SOURCE PASSAGE ->
━━━━━━

Facebook Furore!

I came across this article on the Stuff website about children’s use of Facebook at a Wellington Primary School which had got itself in a bit of strife when trying to sort out issues around children’s use of Facebook.

Take a read!


I wonder if the paper is reporting the issue as it actually unfolded?

I see many underage children on Facebook. Most, I believe, are there with their parent’s knowlege and permission, over-riding Facebook’s own rules.

I wonder why the school, the parents or whoever, didn’t just go looking for themselves for what children are doing on Facebook, rather than having children expose their accounts?

In one place the article says that children should never surrender their passwords and indeed they shouldn’t but nowhere in the article did it actually say that the children ever did share their passwords, they just shared their timeline view.

And this from a concerned parent…

The woman, who did not want to be named because it could identify her daughter, was “computer illiterate” and had no computer of her own to monitor her daughter’s online activity.

She thought someone should be policing online age restrictions, but not schools. “I agree children shouldn’t be on Facebook under the age of 13, but it’s not the school’s place to be sorting this out.

“After school and weekends are a family’s time, not school’s time.”

She had consulted a lawyer about whether schools had powers to police pupils’ personal social media sites and she knew of other parents doing the same.

She doesn’t have a computer, is happily digitally illiterate and doesn’t think the school should be involved but has been to the police to find out if the school is legally allowed to be concerned. ‘Someone’ should check!!!!!!! Who does she think that ‘someone’ might be! I would say she is the parent she should act like one and know where her kids are and back the school for trying to do something about it.

Newspaper article of Facebook issue

Newspaper article of Facebook issue

What is a school to do when they know their children are behaving badly, parents are ignorate of the problem and will happily consult lawyers to see if the school is even allowed to intervene in on line activity that happens ‘in family time’.

The whole article makes me sad.

What would you do in the same situation?


11 thoughts on “Facebook Furore!

  1. I also read the article with interest Allanah. It particularly resonated with me as I had a conversation with a 10 year old student just last week about Facebook. His parents had helped him set up an account and he reeled off the names of 5-6 other students in his class that he talked with using FB. I think that unless there is an issue with students misusing their accounts and not practicing good digital citizenship which goes on to effect the students learning and security or that of others then it is a parental issue. It is a hugely problematic issue for schools to wade into, as this case has shown. I have a feeling Boards and Principals get rather worried whenever lawyers are mentioned!
    Fb can be a wonderful resource and I have a school FB page which I spend a lot of time maintaining (www.facebook.com/plateauschool) it has proven to be a valuable way to bring all sorts of people into the school digitally that would normally perhaps feel reticent about getting involved.

━━━━━━

DATA PROVIDED ->
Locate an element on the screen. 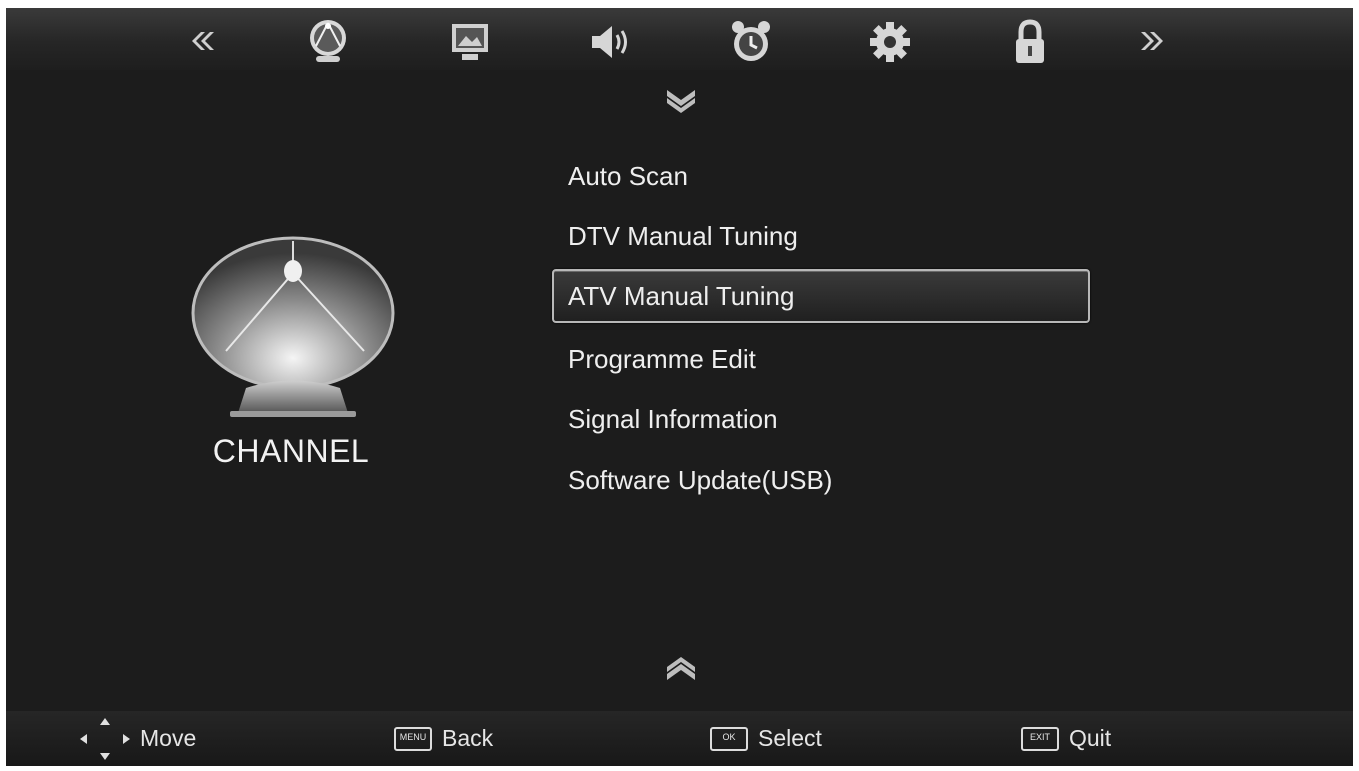  left-arrows-icon is located at coordinates (201, 41).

━━━━━━

DIRECTIONS FOR THIS TASK -> Please repeat word for word the part of the Facebook Furore post starting with "I see many underage" and going on through "expose their accounts?". Rely only on the Facebook Furore post, not the lines.

TASK RESULT ->
I see many underage children on Facebook. Most, I believe, are there with their parent’s knowlege and permission, over-riding Facebook’s own rules.

I wonder why the school, the parents or whoever, didn’t just go looking for themselves for what children are doing on Facebook, rather than having children expose their accounts?